Sexe déterminé par la présence dans le noyau cellulaire, chez la femme mais non chez l’homme, d'un corpuscule aussi appelé corpuscule de Barr, représentant probablement la masse des deux chromosomes sexuels,.

Syn. sexe nucléaire

Barr (corpuscule de)

sexe chromosomique l.m.

genetic sex

Sexe défini par la nature des chromosomes sexuels, XX pour le sexe féminin et XY pour le sexe masculin.
Il est déterminé, dès la fécondation, par la matrice du chromosome sexuel du spermatozoïde paternel : un spermatozoïde porteur d'un chromosome sexuel Y donne naissance à un garçon, un spermatozoïde porteur d’un chromosome X engendre une fille, puisque l’ovocyte porte, lui, toujours un chromosome X. Les gonocytes, ou cellules sexuelles primordiales, qui sont ainsi génétiquement douées d'une potentialité mâle ou femelle, orientent ultérieurement le sexe gonadique.

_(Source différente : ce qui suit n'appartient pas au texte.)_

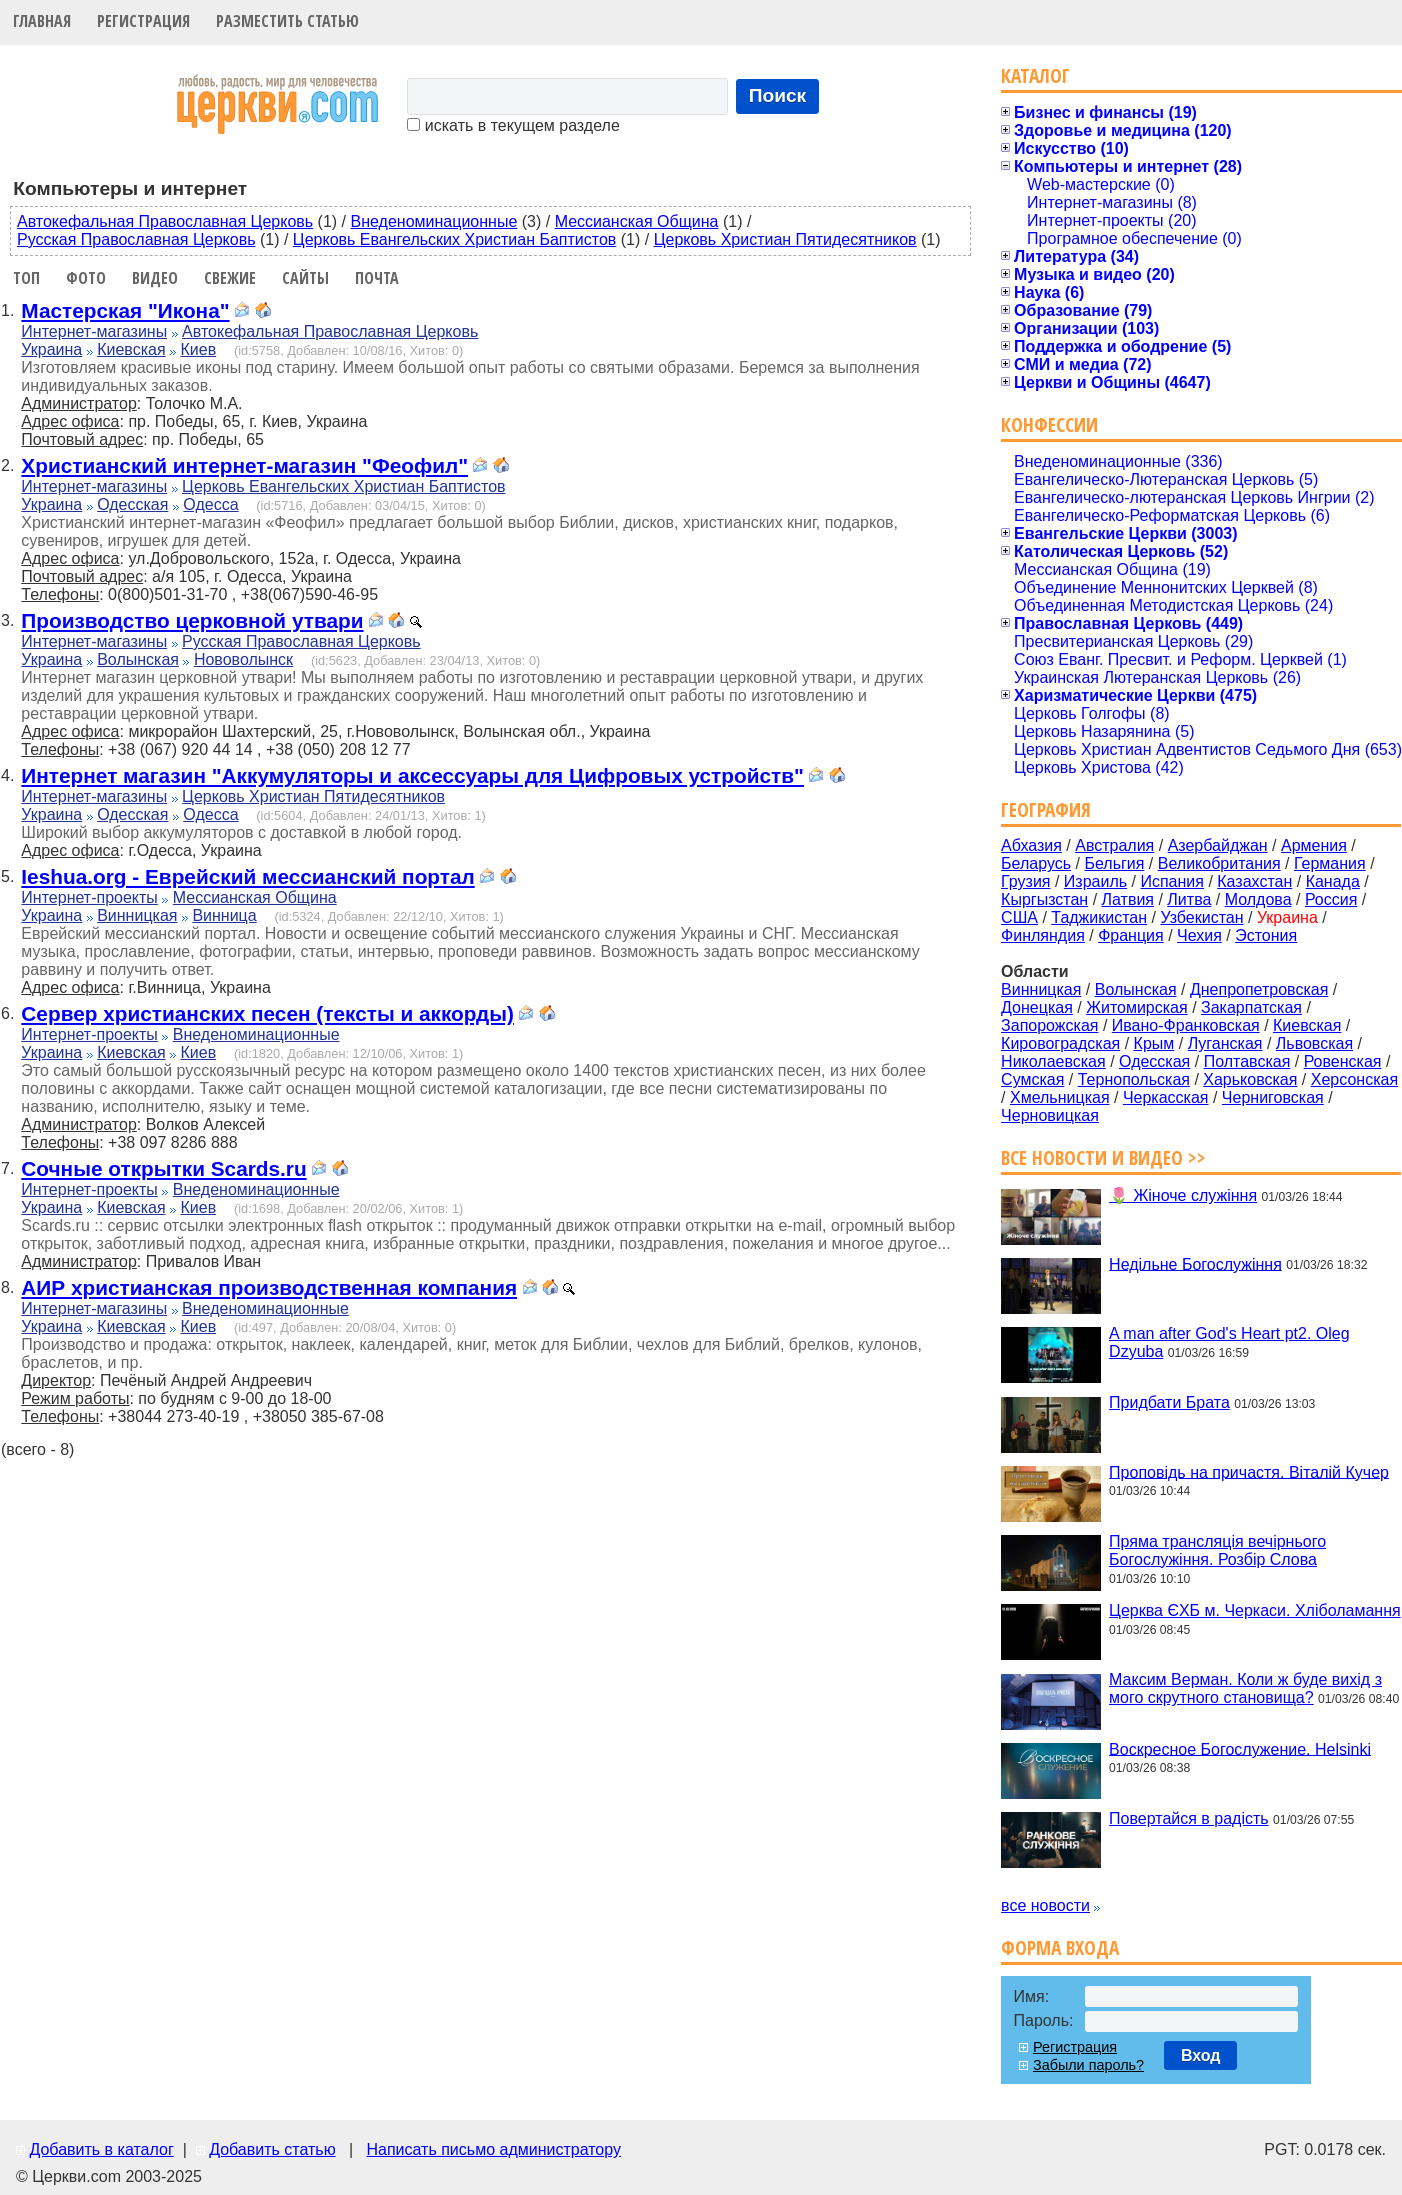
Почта (377, 278)
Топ (26, 278)
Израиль (1095, 881)
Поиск (778, 95)
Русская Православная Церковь (136, 239)
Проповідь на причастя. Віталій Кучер (1249, 1471)
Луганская (1225, 1043)
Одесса (210, 504)
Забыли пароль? (1088, 2065)
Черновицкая (1050, 1115)
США (1019, 917)
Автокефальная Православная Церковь (165, 221)
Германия (1330, 863)
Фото (86, 278)
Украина (51, 349)
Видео (155, 278)
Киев (198, 349)
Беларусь (1036, 863)
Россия (1331, 899)
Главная (42, 21)
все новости (1045, 1905)
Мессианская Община (637, 221)
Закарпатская (1251, 1007)
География (1046, 809)
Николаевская (1053, 1061)
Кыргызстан (1044, 899)
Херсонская (1354, 1079)
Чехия (1199, 935)
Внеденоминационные (434, 221)
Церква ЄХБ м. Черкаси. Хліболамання (1255, 1610)
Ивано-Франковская (1186, 1025)
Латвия (1128, 899)
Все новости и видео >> (1103, 1157)
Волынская (138, 659)
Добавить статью (272, 2149)
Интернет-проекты (89, 897)
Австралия (1114, 845)
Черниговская (1273, 1097)
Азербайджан (1218, 845)
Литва (1189, 899)
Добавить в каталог (101, 2149)
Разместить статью (287, 21)
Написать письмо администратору (493, 2149)
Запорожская (1049, 1025)
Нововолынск (243, 659)
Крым (1154, 1043)
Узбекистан (1201, 917)
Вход (1201, 2055)
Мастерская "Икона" (125, 310)
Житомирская (1137, 1007)
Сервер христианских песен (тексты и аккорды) (267, 1013)
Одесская (132, 504)
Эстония (1266, 935)
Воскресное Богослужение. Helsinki (1240, 1748)
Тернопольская (1134, 1079)
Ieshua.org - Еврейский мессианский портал (247, 876)
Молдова (1258, 899)
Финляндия (1043, 935)
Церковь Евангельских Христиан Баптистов (454, 239)
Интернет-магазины (94, 331)
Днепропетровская (1259, 989)
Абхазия (1031, 845)
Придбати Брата (1169, 1402)
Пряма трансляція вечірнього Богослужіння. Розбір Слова (1217, 1550)
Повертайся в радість (1189, 1818)
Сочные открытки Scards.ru (163, 1168)
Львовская (1314, 1043)
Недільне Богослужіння (1195, 1263)
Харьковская (1250, 1079)
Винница (224, 915)
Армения (1314, 845)
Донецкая (1037, 1007)
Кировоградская (1060, 1043)
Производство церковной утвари (192, 620)
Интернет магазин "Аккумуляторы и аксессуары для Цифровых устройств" (412, 775)
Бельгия (1114, 863)
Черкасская (1166, 1097)
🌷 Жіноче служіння (1183, 1195)
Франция (1131, 935)
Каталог (1035, 75)
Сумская (1032, 1079)
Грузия (1025, 881)
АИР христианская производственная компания (269, 1287)
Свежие (230, 278)
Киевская (131, 349)
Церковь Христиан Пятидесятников (785, 239)
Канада (1333, 881)
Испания (1172, 881)
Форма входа (1060, 1947)
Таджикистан (1099, 917)
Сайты (305, 278)
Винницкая (137, 915)
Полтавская (1247, 1061)
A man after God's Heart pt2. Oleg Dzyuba (1229, 1342)
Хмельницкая (1060, 1097)
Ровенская (1343, 1061)
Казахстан (1254, 881)
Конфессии (1049, 424)
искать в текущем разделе (513, 125)
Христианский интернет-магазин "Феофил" (244, 465)
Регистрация (143, 21)
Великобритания (1219, 863)
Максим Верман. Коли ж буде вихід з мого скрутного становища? (1245, 1688)
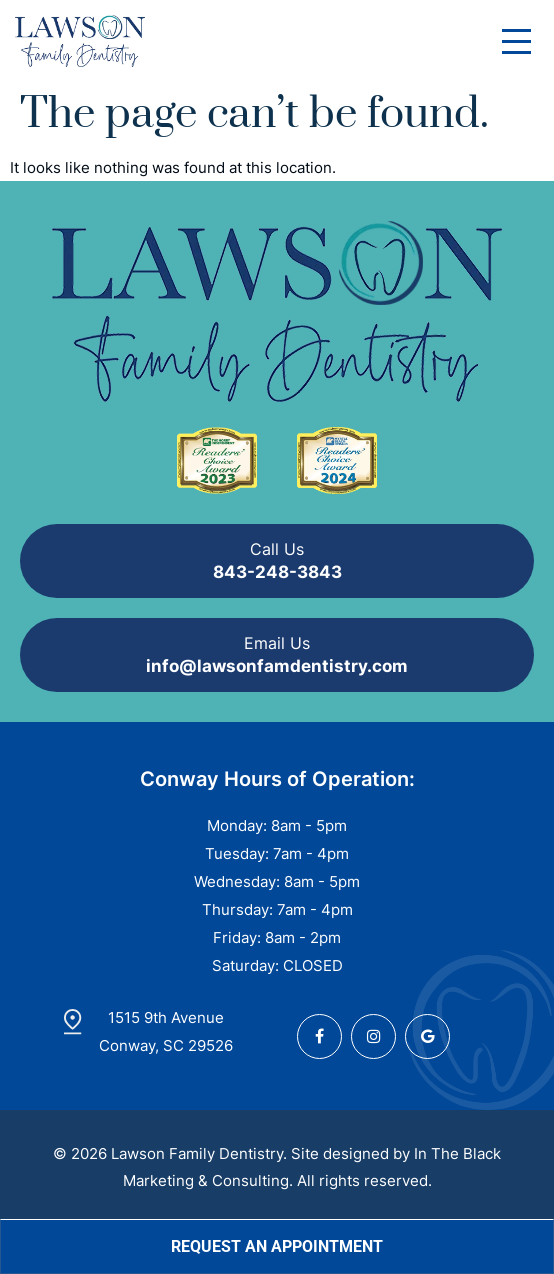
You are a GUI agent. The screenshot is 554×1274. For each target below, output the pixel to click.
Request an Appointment (277, 1246)
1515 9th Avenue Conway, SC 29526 (166, 1031)
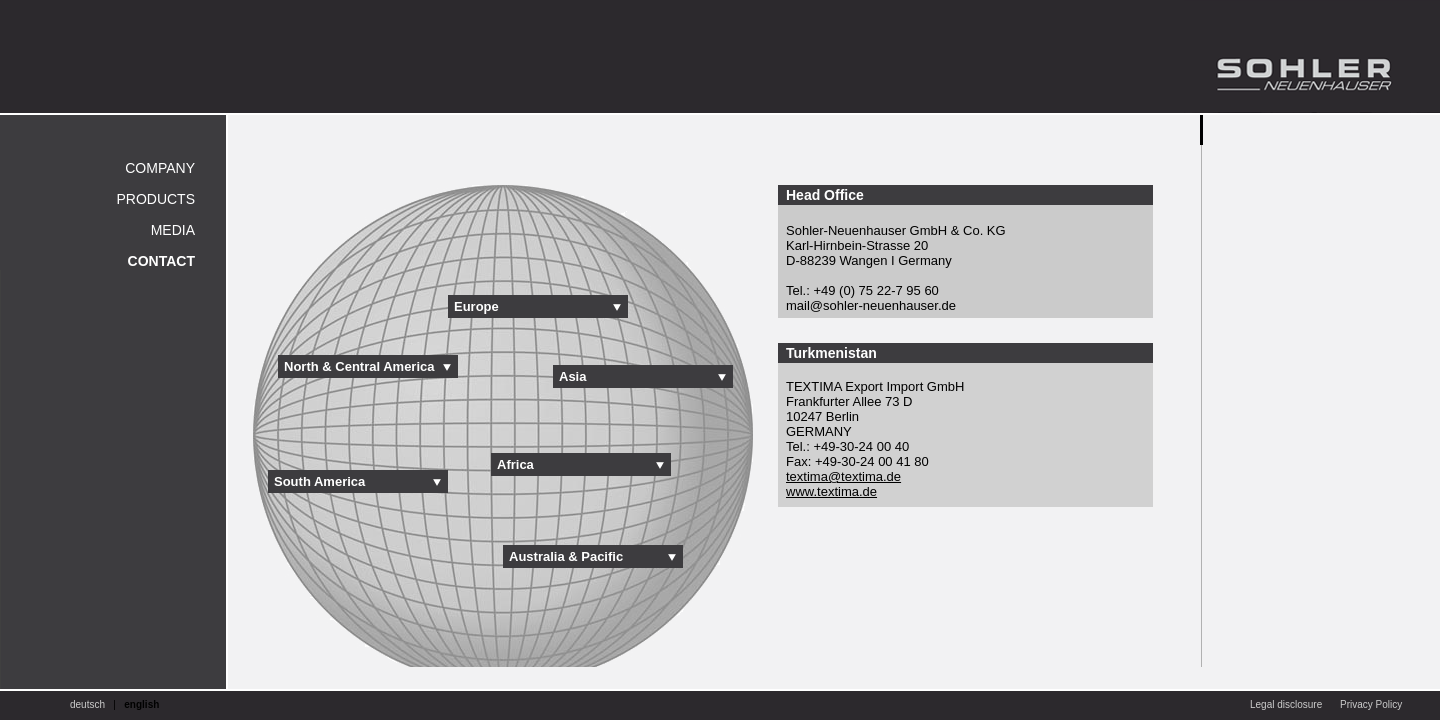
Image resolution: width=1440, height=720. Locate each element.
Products (155, 199)
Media (173, 230)
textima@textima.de (843, 476)
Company (160, 168)
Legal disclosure (1286, 704)
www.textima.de (831, 491)
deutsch (87, 704)
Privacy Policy (1371, 704)
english (141, 704)
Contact (161, 261)
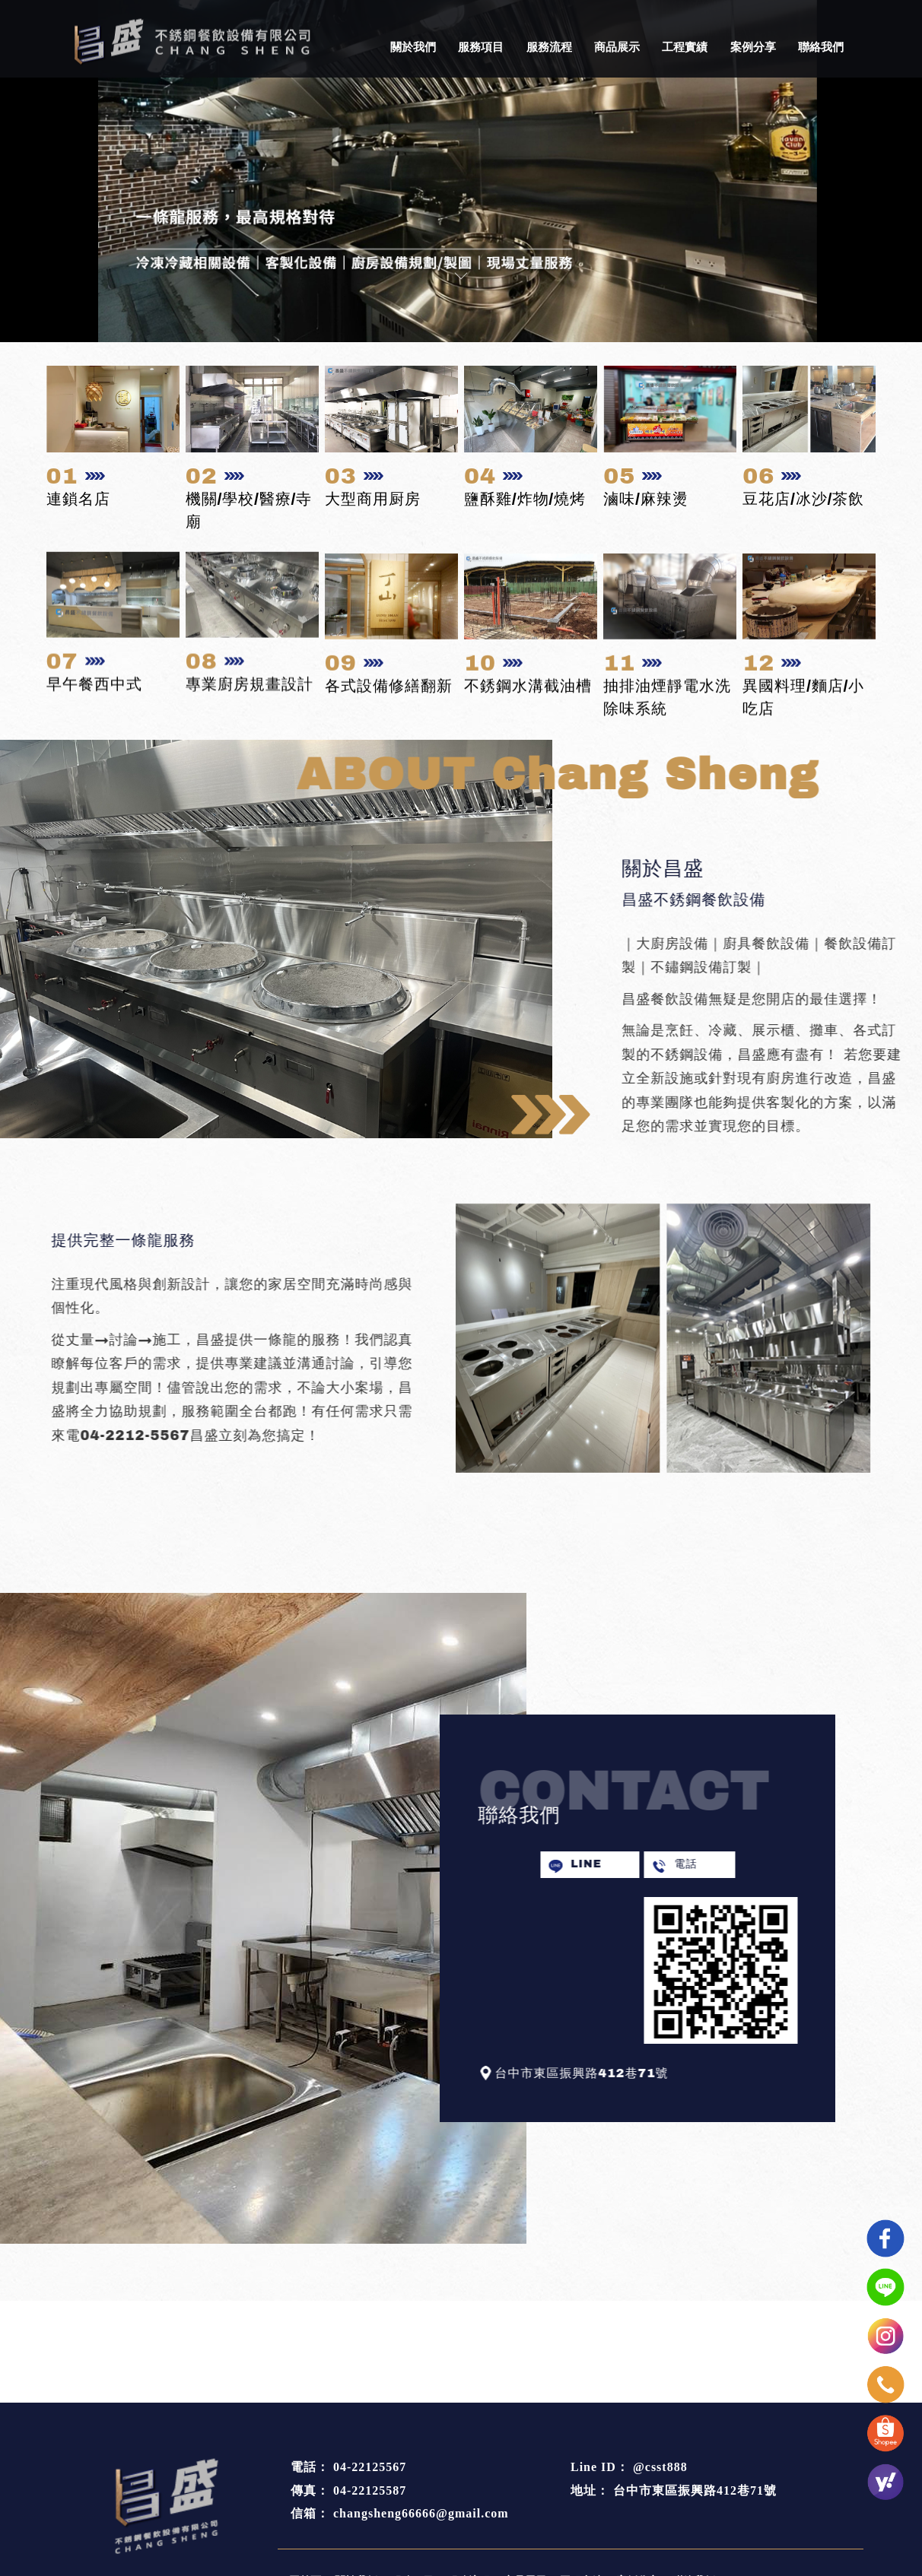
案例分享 (753, 47)
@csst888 (660, 2466)
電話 (777, 1864)
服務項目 (481, 47)
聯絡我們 (821, 47)
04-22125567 (369, 2466)
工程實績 (684, 47)
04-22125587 (369, 2490)
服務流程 (549, 47)
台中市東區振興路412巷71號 (695, 2490)
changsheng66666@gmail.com (421, 2513)
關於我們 (413, 47)
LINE (677, 1864)
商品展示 (617, 47)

Syn. sexe génétique, sexe gonosomique

sexe comportemental l.m.

sexe psychologique

sexe d'état civil l.m.

legal sex

Sexe officiel sous lequel l'enfant a été déclaré lors de sa naissance au service chargé des actes de l'état civil dans une commune.
Cette déclaration définit l'ensemble des qualités et des droits civils d'une personne. Le sexe de la personne peut être modifié par décision de justice si l'évolution de l'enfant prouve qu'une erreur a été commise lors de la déclaration de naissance.

Syn. sexe légal

sexe génétique l.m.

genetic sex

sexe chromosomique

sexe génital externe l.m.

external genitalia

Sexe défini par l'anatomie des organes génitaux externes.
Il détermine normalement le sexe légal et l'état civil. Au cours du développement embryonnaire, le sillon urogénital indifférencié se transforme en organes génitaux externes masculins ou féminins entre le 60ème jour et le 5ème mois de la vie intra-utérine.

Syn. sexe urogénital, sexe gonadophorique

sexe génital interne l.m.

internal genitalia

Sexe défini par l'anatomie des organes génitaux internes.
Lors du développement embryonnaire, les canaux gonadophoriques se transforment en canaux déférents et vésicules séminales ou bien en utérus et partie supérieure du vagin, entre le 50ème et le 60ème jour de la vie intra-utérine.